There are limitations to our study. The small sample size is of concern, given that we were only able to interview 15 individuals. However, we feel that we were able to obtain adequate representation of the Wave-1 sites given that we recruited 1–2 individuals from 9 out of the 10 sites. Of note, we reached thematic saturation by the time we interviewed the last (15th) person. Selection bias is another concern, given that those who are more invested in a program are more willing to be interviewed. However, we feel that this concern was addressed by reaching the majority of the individuals at Wave-1 REVAMP sites who were directly involved with the project.
Conclusion
Finally, leadership engagement, adequate resources, and positive staff engagement toward REVAMP facilitated its use. Improving the penetration of REVAMP at future rollout sites can be facilitated by: (1) Improving leadership engagement through iterative program evaluation, (2) simplifying the enrollment process, and (3) enhancing the medical staff experience and perceptions of the program through shared best practice alerts and sharing Veterans’ perceptions of the program.
Supplementary Material
Acknowledgments
We thank Shimrit Keddem for her assistance in providing us with computer access to use NVivo software and providing us with valuable insights on getting the project started.
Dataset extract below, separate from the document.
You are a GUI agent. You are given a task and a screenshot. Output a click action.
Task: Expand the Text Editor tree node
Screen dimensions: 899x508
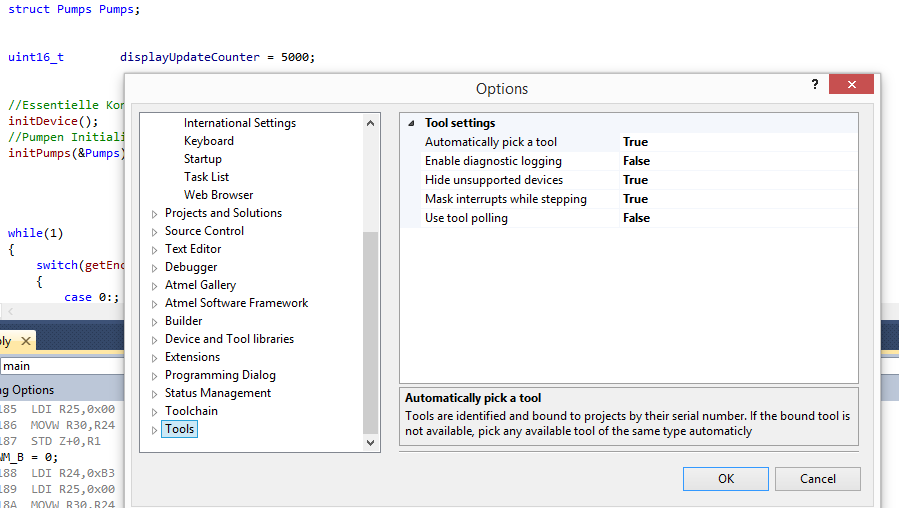tap(154, 250)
We also thank Blake Henderson, Donna Graumann, Marisol Smith, Priyanna Mehta, Adam Richter, David Santana, Jeff Fisher, Jose Lago, Kathleen Frisbee, Shawn Hardenbrook, Constance Murphy, and W. Claibe Yarbrough.
Funding
This study was funded by Veterans Health Administration Office of Rural Health, Veterans Health Administration Office of Connected Care, the Master of Science Program in Health Policy Research of University of Pennsylvania, National Institutes of Health T32 Grant HL07713, P01 HL094307, and Health Services Research & Development HX001094.
Disclosure statement
Financial Disclosure: None.
Non-financial Disclosure: none.
Conflict of interest statement. None declared.